* [PROBLEM DETAILS]
Write an exact copy of the entries below that leaves out all pictures.

### DATA SECTION

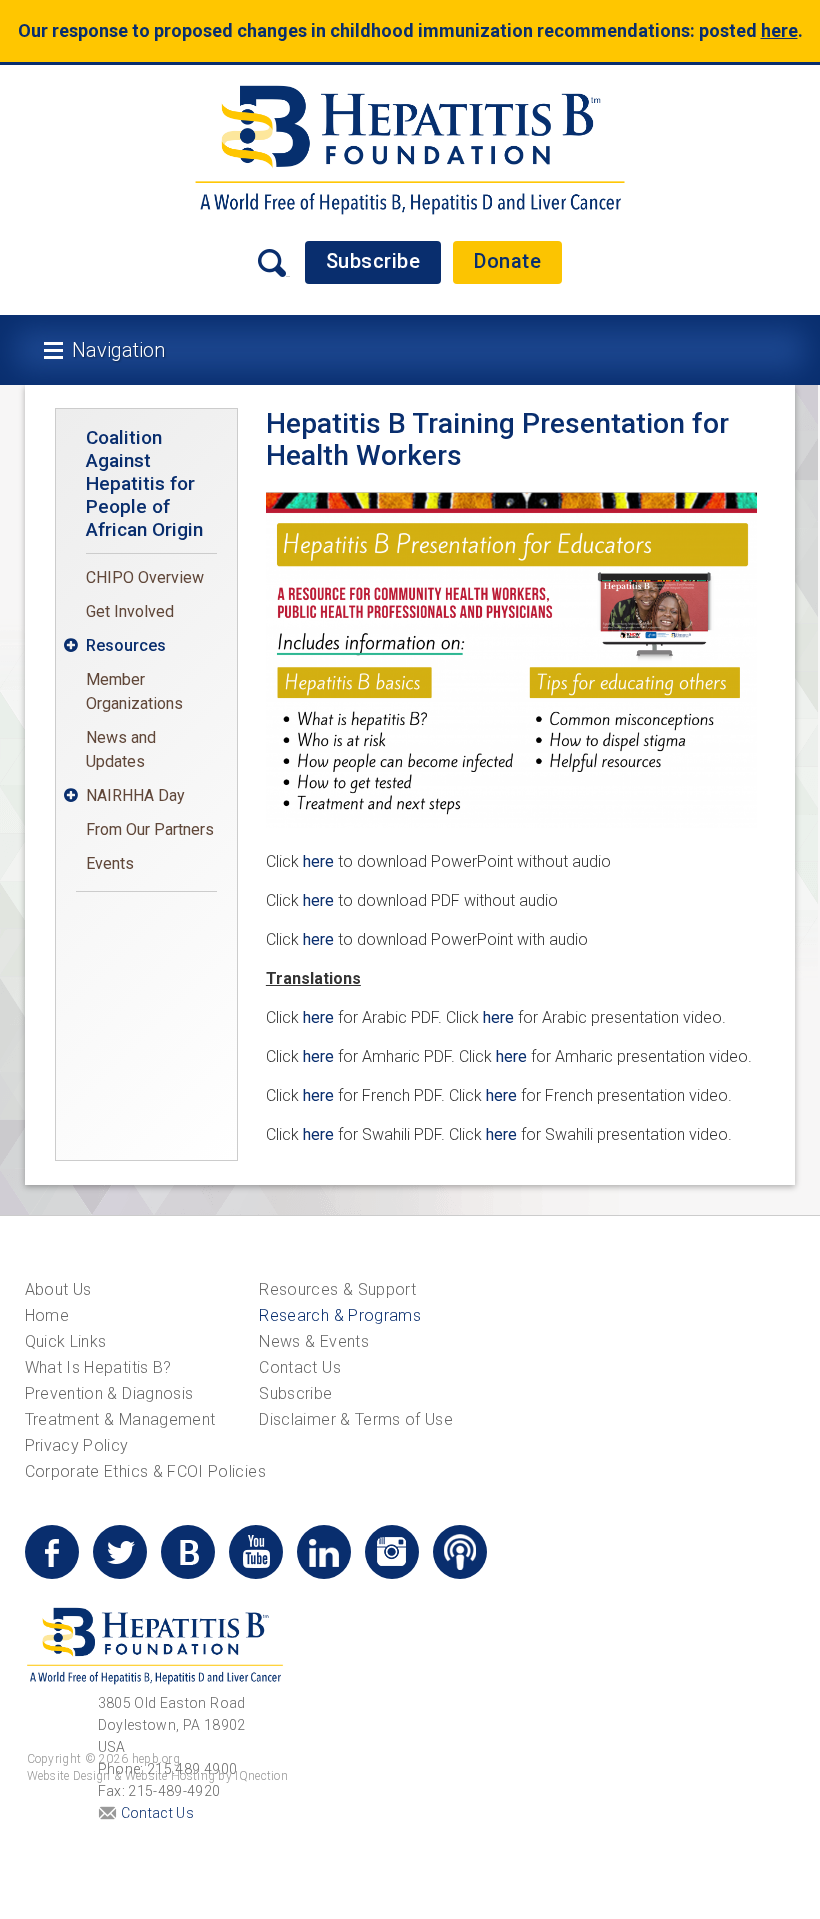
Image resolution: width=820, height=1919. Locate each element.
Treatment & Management (120, 1419)
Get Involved (130, 611)
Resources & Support (337, 1289)
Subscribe (373, 261)
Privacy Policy (77, 1445)
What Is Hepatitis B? (98, 1367)
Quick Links (66, 1341)
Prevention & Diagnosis (109, 1393)
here (318, 861)
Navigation (118, 350)
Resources (126, 645)
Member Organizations (134, 691)
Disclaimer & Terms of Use (356, 1419)
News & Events (314, 1341)
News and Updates (121, 749)
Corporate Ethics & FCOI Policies (145, 1471)
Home (47, 1315)
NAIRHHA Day (135, 795)
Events (110, 863)
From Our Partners (150, 829)
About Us (58, 1289)
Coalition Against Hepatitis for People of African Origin (144, 483)
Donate (507, 261)
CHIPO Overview (145, 577)
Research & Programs (340, 1315)
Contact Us (300, 1367)
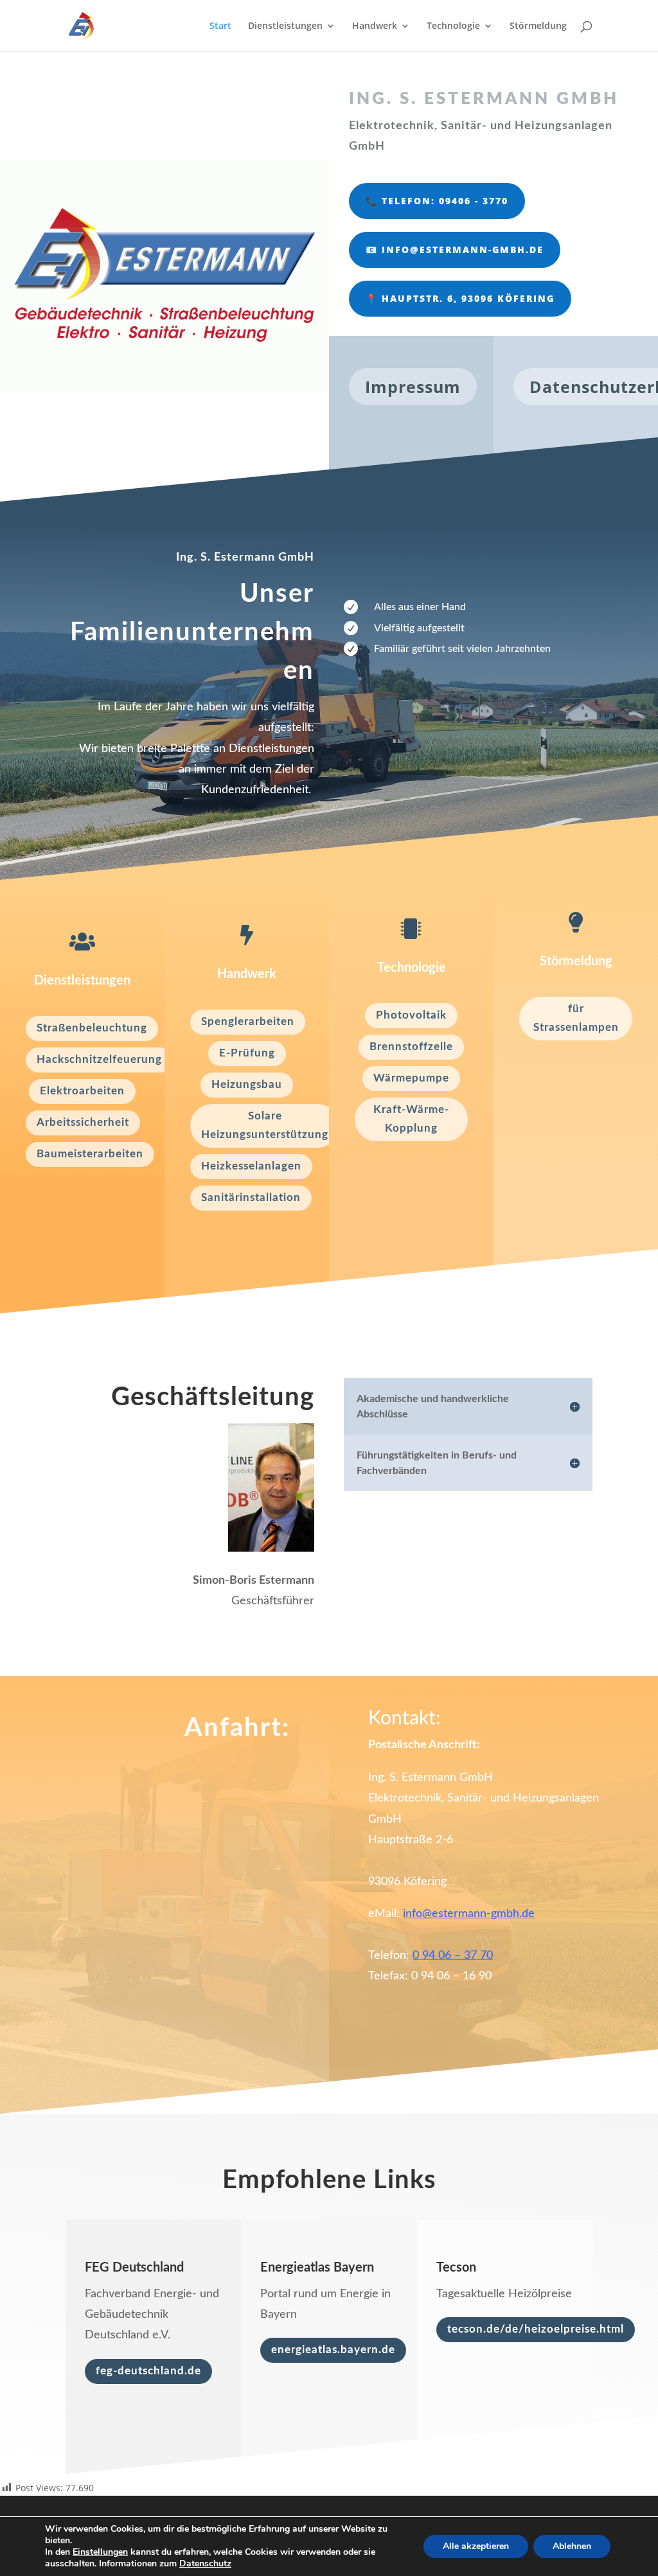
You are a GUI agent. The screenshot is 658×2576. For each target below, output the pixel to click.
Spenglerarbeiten (247, 1021)
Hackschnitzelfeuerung (99, 1059)
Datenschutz (205, 2563)
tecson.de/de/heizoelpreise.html (535, 2329)
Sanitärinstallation (251, 1197)
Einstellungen (100, 2552)
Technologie (453, 26)
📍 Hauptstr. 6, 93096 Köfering (460, 298)
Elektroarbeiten (82, 1090)
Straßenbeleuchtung (92, 1027)
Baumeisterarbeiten (90, 1153)
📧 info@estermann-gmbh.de (455, 249)
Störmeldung (538, 26)
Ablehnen (572, 2546)
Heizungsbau (246, 1084)
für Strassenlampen (576, 1018)
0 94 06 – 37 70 (453, 1955)
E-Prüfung (247, 1052)
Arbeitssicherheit (83, 1122)
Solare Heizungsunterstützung (264, 1125)
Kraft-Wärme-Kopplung (411, 1119)
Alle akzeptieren (476, 2546)
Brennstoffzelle (411, 1046)
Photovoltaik (411, 1015)
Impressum (413, 387)
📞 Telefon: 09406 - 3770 (437, 201)
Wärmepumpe (411, 1078)
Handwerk (374, 26)
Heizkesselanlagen (251, 1166)
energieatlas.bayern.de (333, 2349)
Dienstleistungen (285, 26)
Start (220, 26)
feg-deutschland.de (148, 2370)
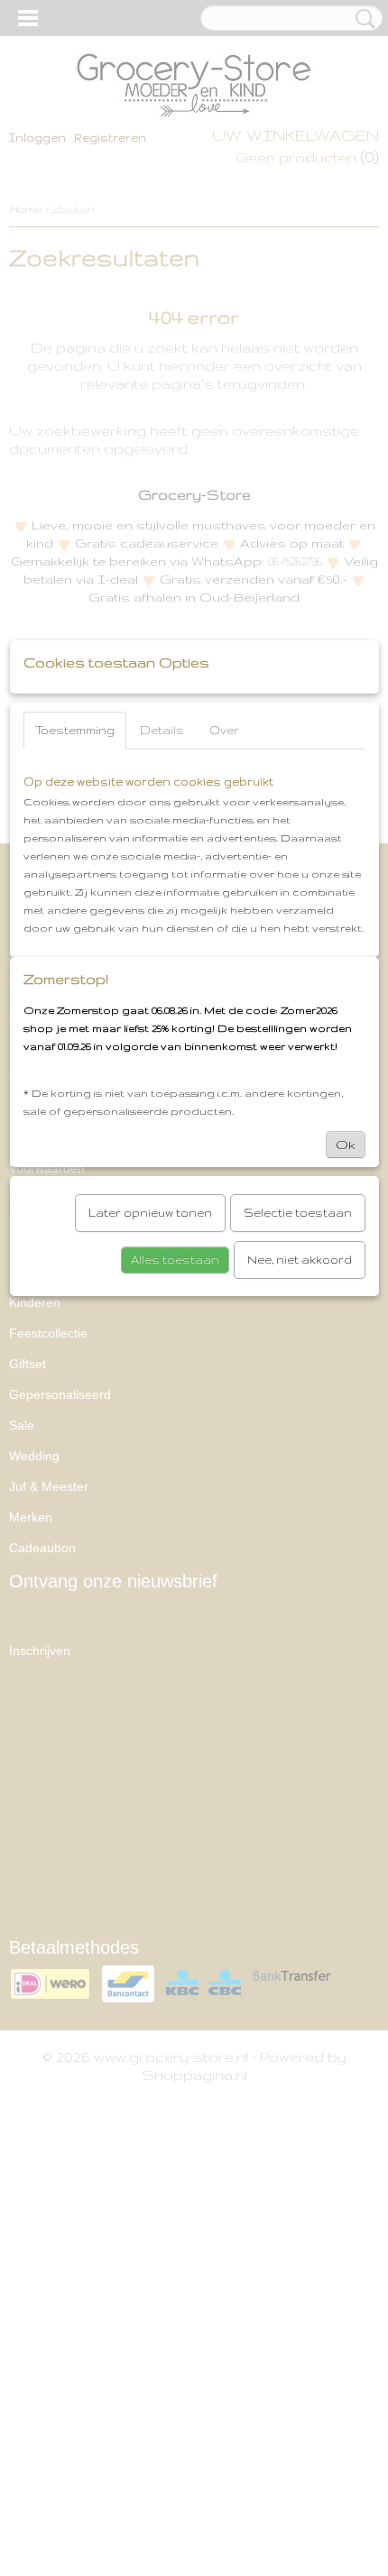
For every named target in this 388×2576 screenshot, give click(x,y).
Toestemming (75, 730)
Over (224, 730)
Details (162, 730)
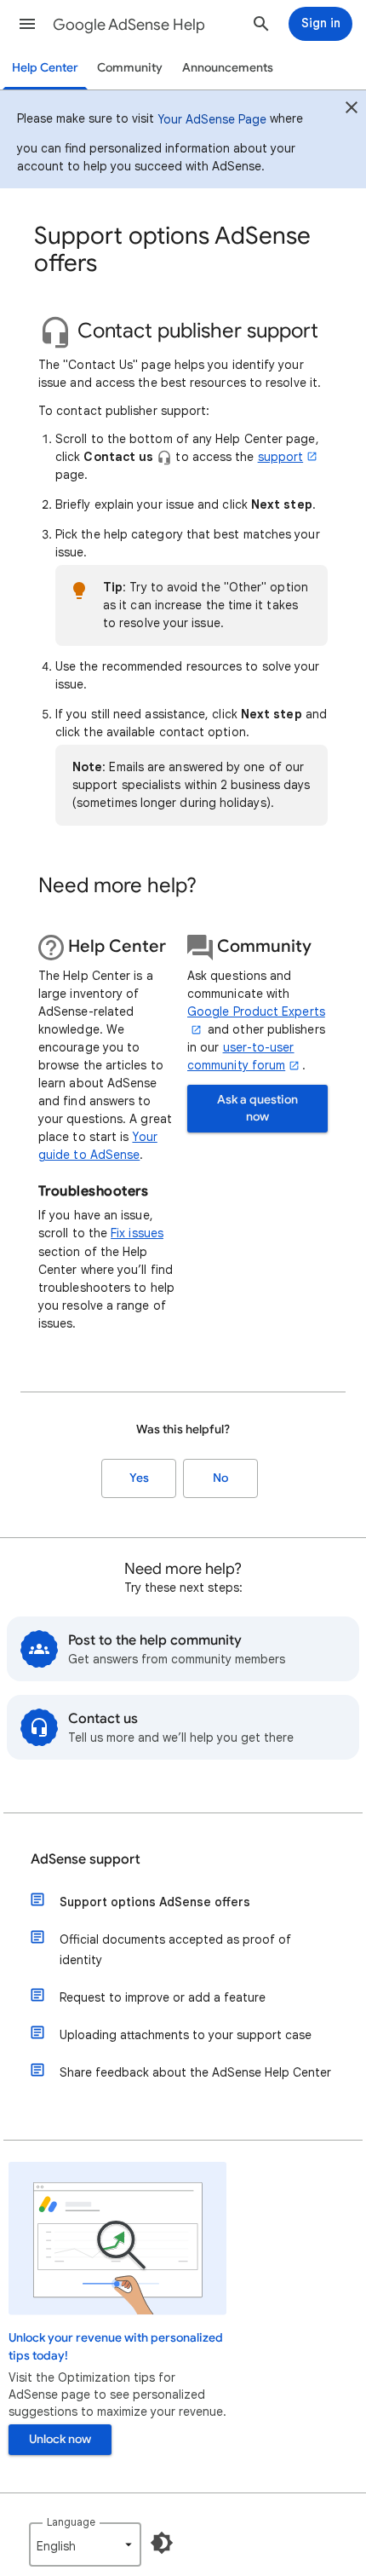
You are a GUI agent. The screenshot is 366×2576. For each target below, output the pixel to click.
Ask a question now (257, 1108)
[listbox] (85, 2544)
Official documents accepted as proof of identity (175, 1950)
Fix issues (137, 1233)
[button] (27, 23)
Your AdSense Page (211, 119)
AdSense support (85, 1859)
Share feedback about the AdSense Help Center (195, 2072)
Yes (139, 1478)
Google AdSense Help (129, 24)
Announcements (227, 68)
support (281, 456)
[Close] (351, 109)
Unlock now (60, 2439)
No (220, 1478)
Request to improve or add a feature (163, 1997)
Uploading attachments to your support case (186, 2035)
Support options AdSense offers (155, 1902)
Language (71, 2521)
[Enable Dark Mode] (161, 2542)
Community (130, 68)
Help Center (45, 68)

######

* [TASK SOLUTION]
Image resolution: width=820, height=1919. Locate each element.
Treatment & Management (120, 1419)
Get Involved (130, 611)
Resources & Support (337, 1289)
Subscribe (373, 261)
Privacy Policy (77, 1445)
What Is Hepatitis B? (98, 1367)
Quick Links (66, 1341)
Prevention & Diagnosis (109, 1393)
here (318, 861)
Navigation (118, 350)
Resources (126, 645)
Member Organizations (134, 691)
Disclaimer & Terms of Use (356, 1419)
News & Events (314, 1341)
News and Updates (121, 749)
Corporate Ethics & FCOI Policies (145, 1471)
Home (47, 1315)
NAIRHHA Day (135, 795)
Events (110, 863)
From Our Partners (150, 829)
About Us (58, 1289)
Coalition Against Hepatitis for People of African Origin (144, 483)
Donate (507, 261)
CHIPO Overview (145, 577)
Research & Programs (340, 1315)
Contact Us (300, 1367)
You are a GUI agent. The screenshot is 658×2576. For each target below, output the pixel to click.
Spenglerarbeiten (247, 1021)
Hackschnitzelfeuerung (99, 1059)
Datenschutz (205, 2563)
tecson.de/de/heizoelpreise.html (535, 2329)
Sanitärinstallation (251, 1197)
Einstellungen (100, 2552)
Technologie (453, 26)
📍 Hauptstr. 6, 93096 Köfering (460, 298)
Elektroarbeiten (82, 1090)
Straßenbeleuchtung (92, 1027)
Baumeisterarbeiten (90, 1153)
📧 info@estermann-gmbh.de (455, 249)
Störmeldung (538, 26)
Ablehnen (572, 2546)
Heizungsbau (246, 1084)
für Strassenlampen (576, 1018)
0 94 06 – 37 70 (453, 1955)
E-Prüfung (247, 1052)
Arbeitssicherheit (83, 1122)
Solare Heizungsunterstützung (264, 1125)
Kraft-Wärme-Kopplung (411, 1119)
Alle akzeptieren (476, 2546)
Brennstoffzelle (411, 1046)
Photovoltaik (411, 1015)
Impressum (413, 387)
📞 Telefon: 09406 - 3770 (437, 201)
Wärmepumpe (411, 1078)
Handwerk (374, 26)
Heizkesselanlagen (251, 1166)
energieatlas.bayern.de (333, 2349)
Dienstleistungen (285, 26)
Start (220, 26)
feg-deutschland.de (148, 2370)
For every named target in this 388×2576 screenshot, give click(x,y).
Toestemming (75, 730)
Over (224, 730)
Details (162, 730)
You are a GUI agent. The screenshot is 366×2576. For each target below, output the pixel to click.
Ask a question now (257, 1108)
[listbox] (85, 2544)
Official documents accepted as proof of identity (175, 1950)
Fix issues (137, 1233)
[button] (27, 23)
Your AdSense Page (211, 119)
AdSense support (85, 1859)
Share feedback about the AdSense Help Center (195, 2072)
Yes (139, 1478)
Google AdSense Help (129, 24)
Announcements (227, 68)
support (281, 456)
[Close] (351, 109)
Unlock now (60, 2439)
No (220, 1478)
Request to improve or add a feature (163, 1997)
Uploading attachments to your support case (186, 2035)
Support options AdSense offers (155, 1902)
Language (71, 2521)
[Enable Dark Mode] (161, 2542)
Community (130, 68)
Help Center (45, 68)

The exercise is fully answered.